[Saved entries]
........

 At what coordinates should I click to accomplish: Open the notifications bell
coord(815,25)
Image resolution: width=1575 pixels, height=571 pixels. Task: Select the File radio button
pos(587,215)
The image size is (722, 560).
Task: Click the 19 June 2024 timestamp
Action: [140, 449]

........

WORK INSTRUCTIONS:
The answer consists of the line holding "Image resolution: width=1575" and every line after it up to the end of the records, word for word.

EXERCISE RESULT:
Image resolution: width=1575 pixels, height=571 pixels. Task: Select the File radio button
pos(587,215)
The image size is (722, 560).
Task: Click the 19 June 2024 timestamp
Action: [140, 449]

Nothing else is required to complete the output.